In a small boxroom with a strong smell sits a lady who is in charge of chemicals. Her work involves marking in a big record-keeping book how many kilograms of white crystals have gone to one project or another.

Giant tubs with chemical soup will be lifted to the highest point and connected with pipes to the development apparatus.

Another worker of the development shop who is in charge of a giant machine through with film is ran for development checks in with some book.

It’s a serious apparatus: it hums, clunks, rollers spin. This person was very concentrated on what he was doing, maybe even a bit hostile.

Occasionally this light began to shine dimly. After which the keeper of the apparatus came and looked at the buttons for a long time.

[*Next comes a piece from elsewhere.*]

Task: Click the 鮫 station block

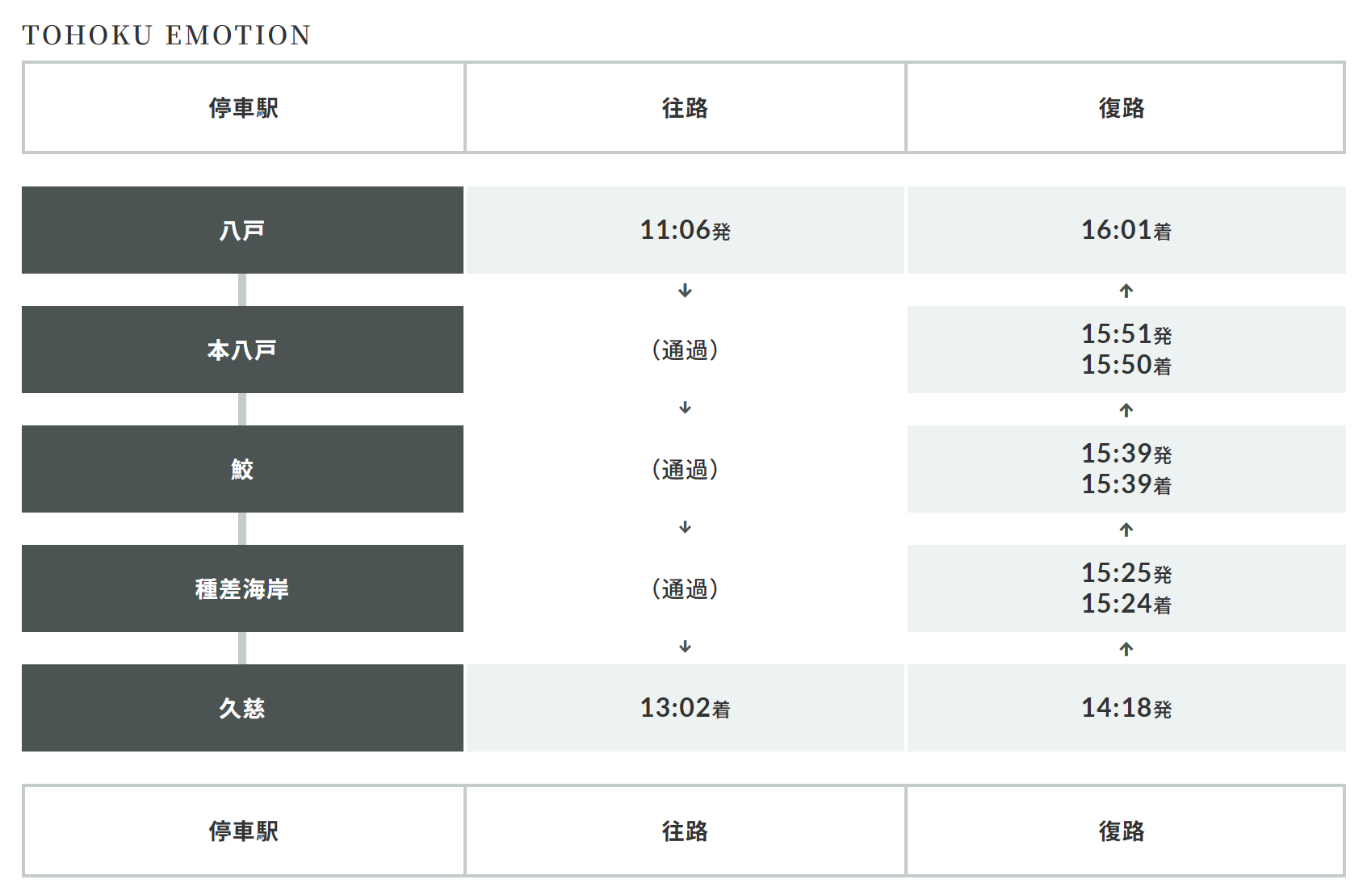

The shop smelled of chemicals, on the floor here and there were whitish dried puddles with salty edges.

A fingerless chemist from the laboratory had a lively interest in the model of my camera. He then took his Canon 400D out of his backpack and after a brief conversation became engulfed by the newspaper. A person with a North Face jacket and a camera that costs about one thousand American dollars slightly amazed me. The average salary in Nepal is about $170 a year. Apparently the movie industry is a profitable business here, too.

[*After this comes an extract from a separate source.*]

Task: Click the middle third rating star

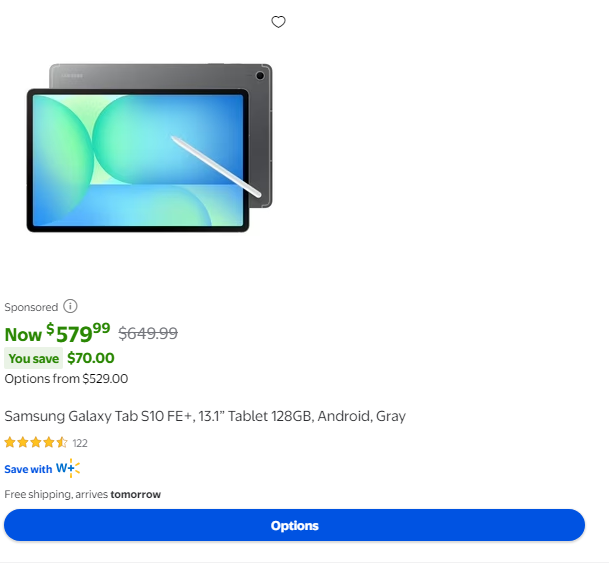Action: pyautogui.click(x=36, y=442)
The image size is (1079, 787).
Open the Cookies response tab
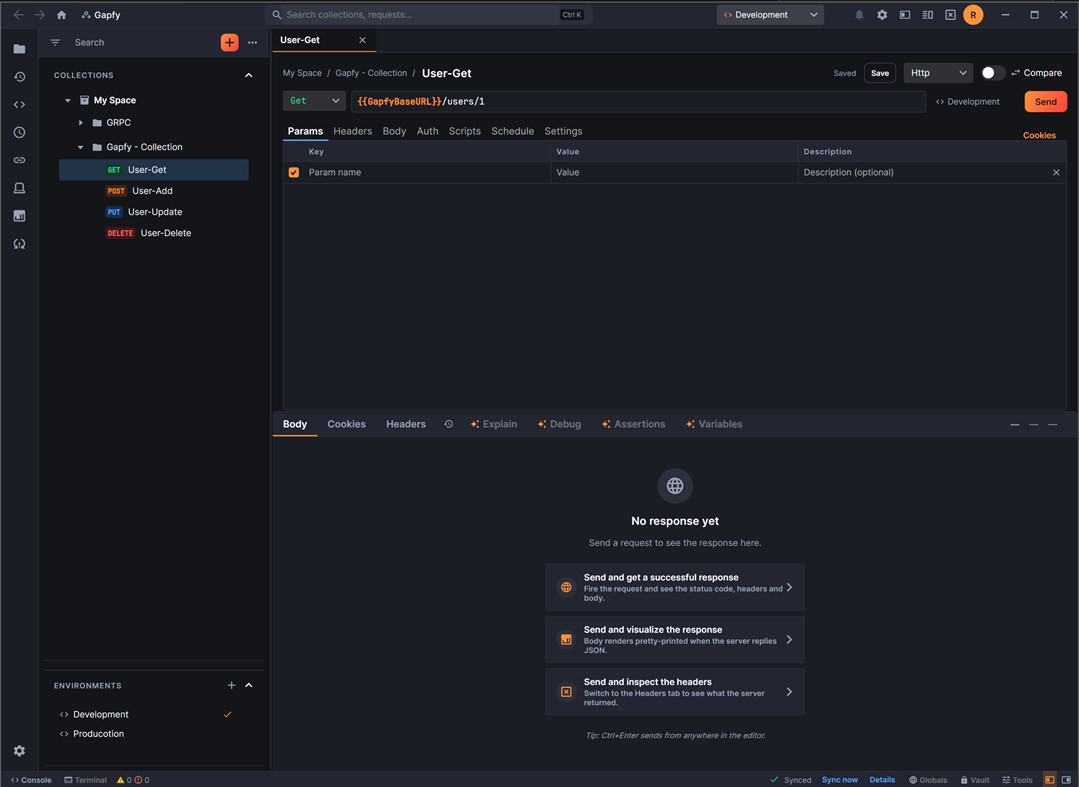coord(346,424)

In the cutting room, a Nepalese in gloves cut the film, measuring the footage in accordance with tables with numbers on a piece of paper. Carefully, with a razor, he cleaned the edges of the film, after which he glued one of the sides and squeezed them on a special pressing machine. The glue, the consistency of which looks like the well-known super-glue, melts the film very well: it gets a death grip on it. Cleaning the edges with a razor is essential so that the thickness of the strip remains the same where the film had been glued. Otherwise the mechanism of the projector can stall.

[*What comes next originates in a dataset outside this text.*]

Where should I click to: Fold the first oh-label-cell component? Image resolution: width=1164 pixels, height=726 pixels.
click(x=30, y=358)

A young guy about twenty-five years old (as with any other Asians, it’s very hard to determine the age of the Nepalese) was preparing lists for the editing procedure. They are what a special person will use to cut the film, and another to glue it into a whole reel of film.

Brochures for Nepalese movies with the smiling faces of actors with a look very similar to a European one are all over the studio.

A lady with polished robot-like movements marks the places where the film was cut on it.

She runs the film back and forth and marks something on a huge list of numbers on the screen of the monitor.

I’m not sure that these devices are used by anyone, but I found a whole room full of old projectors in the back part of the building.

For some reason, the hole in the door is covered with rags and tape. The feeling of a basement of a Russian research institute did not leave me.

In the sound-recording studio, audio-tracks for the video are edited on real macs. There is a quiet, soundproof room with microphones behind the glass. The actors have already recorded their lines, and I got to watch only the work of the audio editor. Typical Bollywood sounds of gunshots and ricochets could be heard in the room.

I’d like to remind you that over seventy movies a year are made in this studio. They are as low-budget as they can be, but, nonetheless, they find their audience, since for most, movies aren’t a cheap form of entertainment. Naturally, like in any developing country, a huge contrast is seen between the poor and the rich: black jeeps drive by the proletariat movie theater, and cows that run in different directions scare off pigeons.

The arrangement of the chemical laboratory. Notice the dust, dirt and spiderwebs in the corners.

Ever since childhood, the process of film development has fascinated me. So after touring the building, I once again went down to the basement to watch as the mechanisms, with humming and quiet, rhythmical rattling, pull kilometers of film through themselves. On which are faces, terrors, intrigues, investigations.